Les premiers policiers arrivés sur place ont bien essayé de la réchauffer, en vain. «Mais les gens ont fait un travail exceptionnel. Toute l'équipe, autant les policiers, les pompiers que les ambulanciers, je leur lève mon chapeau, c'était hors de leur contrôle. Ils essayaient par tous les moyens de se rendre à moi», conclut-elle.
Un appel à la réflexion
Le président du syndicat des pompiers de Québec, Éric Gosselin, croit que la lenteur des secours apportés à Nancy Daigneault doit porter la Ville à réfléchir sur les outils mis à la disposition des services d'urgence.
Avant 2011, les pompiers auraient pu secourir la résidente de Beauport plus rapidement, estime M. Gosselin. Les deux casernes au nord de Québec, celles de Charlesbourg et de Val-Bélair, étaient alors équipées de motoneiges.
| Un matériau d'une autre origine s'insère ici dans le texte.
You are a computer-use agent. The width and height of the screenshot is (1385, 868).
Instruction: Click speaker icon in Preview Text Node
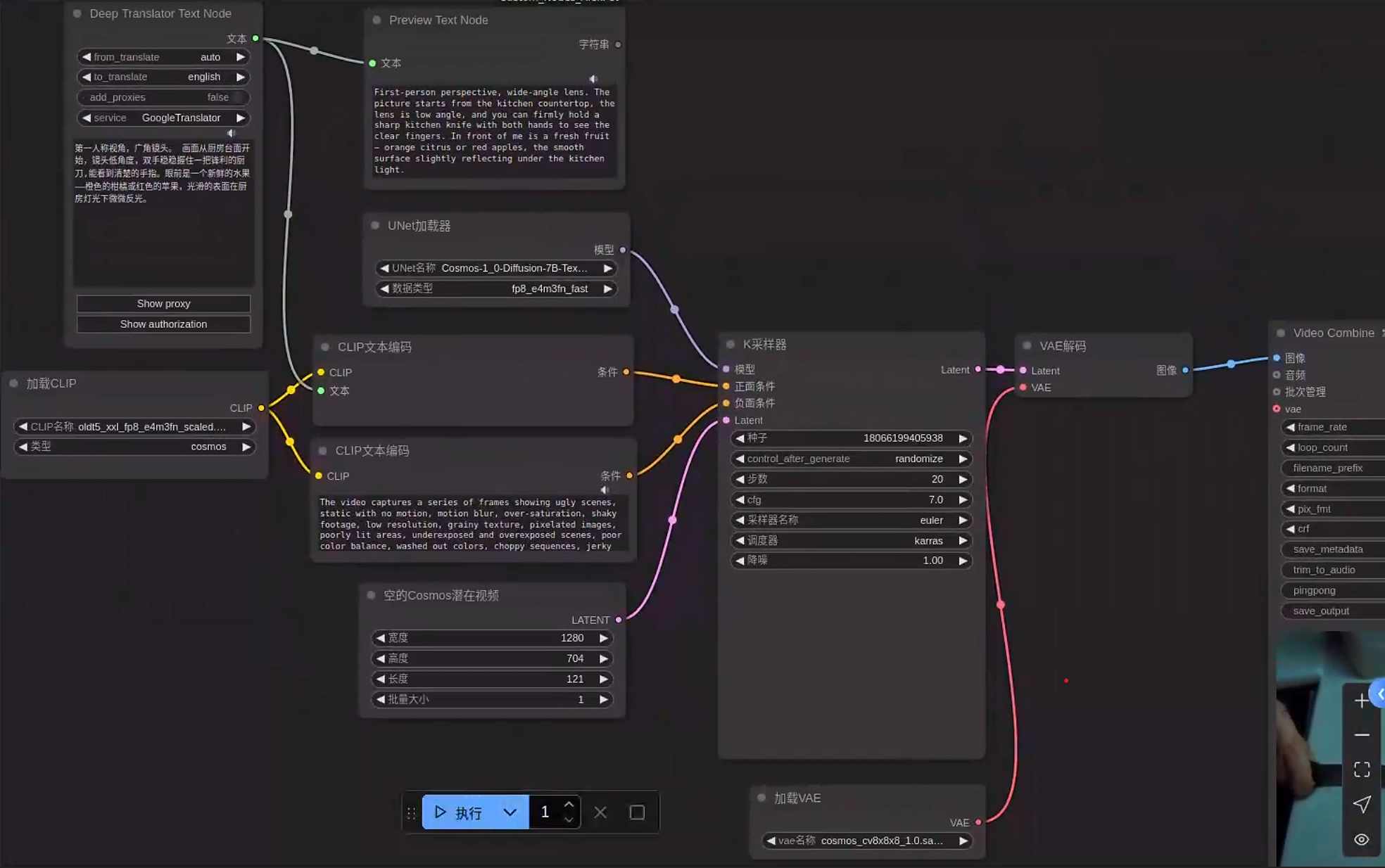point(593,79)
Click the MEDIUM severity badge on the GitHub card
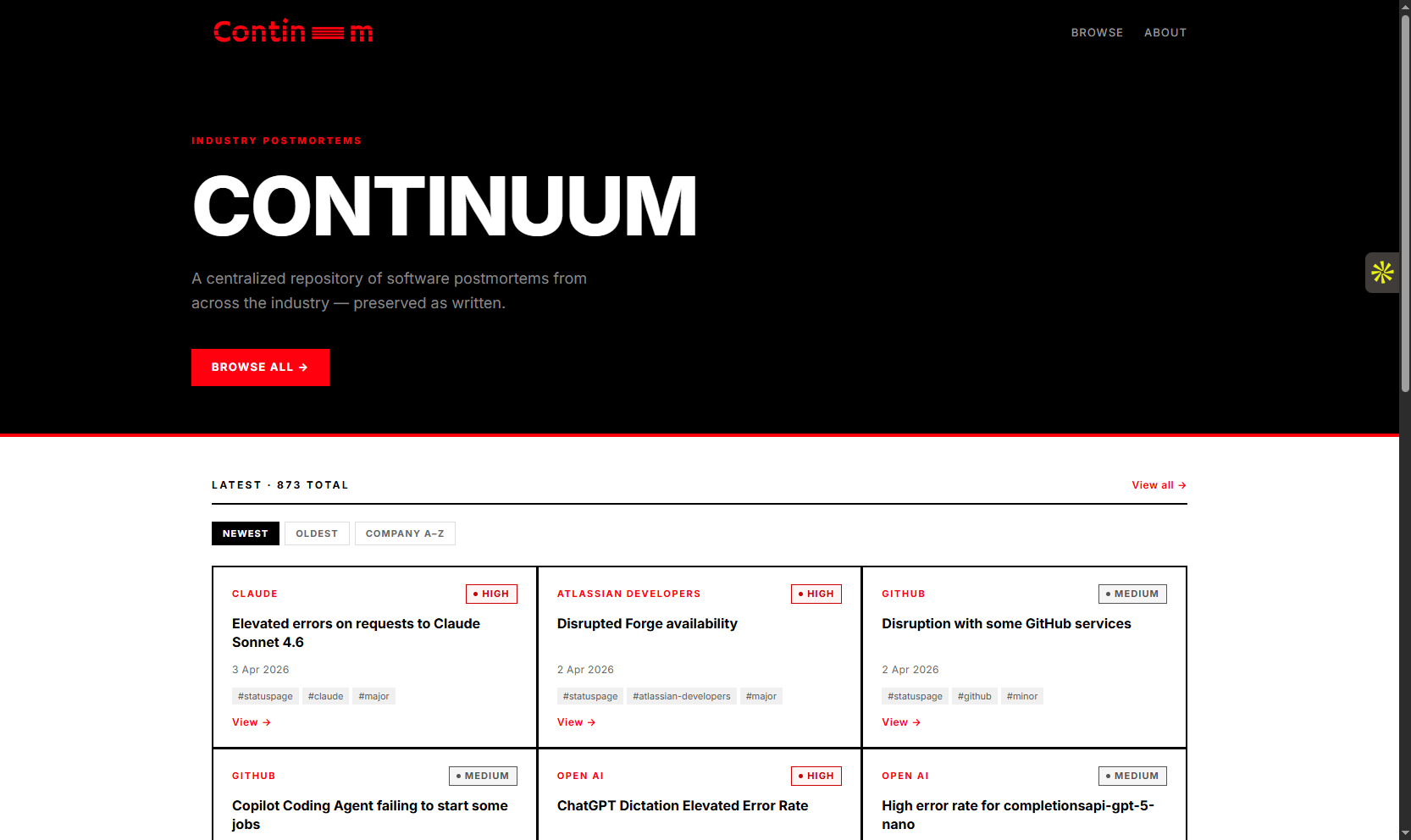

«On desservait un territoire assez grand, on intervenait rapidement. Mais la Ville a pris la décision de sortir les motoneiges des casernes», rappelle-t-il. «C'est sûr que les délais provoqués sont causés par ça.»
L'utilisation des motoneiges lors des sauvetages avait créé une polémique en 2012. Des pompiers avaient fait l'objet d'une enquête administrative après avoir porté assistance à une dame dont le véhicule s'était enlisé dans un sentier de motoneige.
La Ville a confié par la suite les motoneiges aux policiers, en plaidant que c'est à eux que revient le mandat de patrouiller dans les sentiers hors route et d'intervenir en cas d'accident. «Le problème, c'est que les policiers font leur possible, mais des fois les motoneiges peuvent être très loin d'une intervention», soulève Éric Gosselin.
Lors du sauvetage de Nancy Daigneault, mercredi, les policiers qui étaient équipés de véhicules tout-terrain ont demandé l'assistance du Groupe de reconnaissance et d'intervention en milieu périlleux (GRIMP) du service des incendies.
Cette équipe spécialisée aurait elle aussi peiné à sortir la dame de sa fâcheuse position, selon le président du syndicat des pompiers.
«Ce qu'il faudrait faire, c'est de se pencher sur le dossier pour faire en sorte que les citoyens soient le mieux desservis possible», plaide-t-il. «Peut-être que l'équipement qu'on a à l'heure actuelle n'est pas suffisant.»
M. Gosselin croit que les pompiers devraient de nouveau pouvoir utiliser les motoneiges lors de situations de sauvetage, «de concert avec la police, pour être plus rapides».
«On doit être là pour secourir les personnes. On peut trouver la façon la plus optimale pour le faire», conclut-il.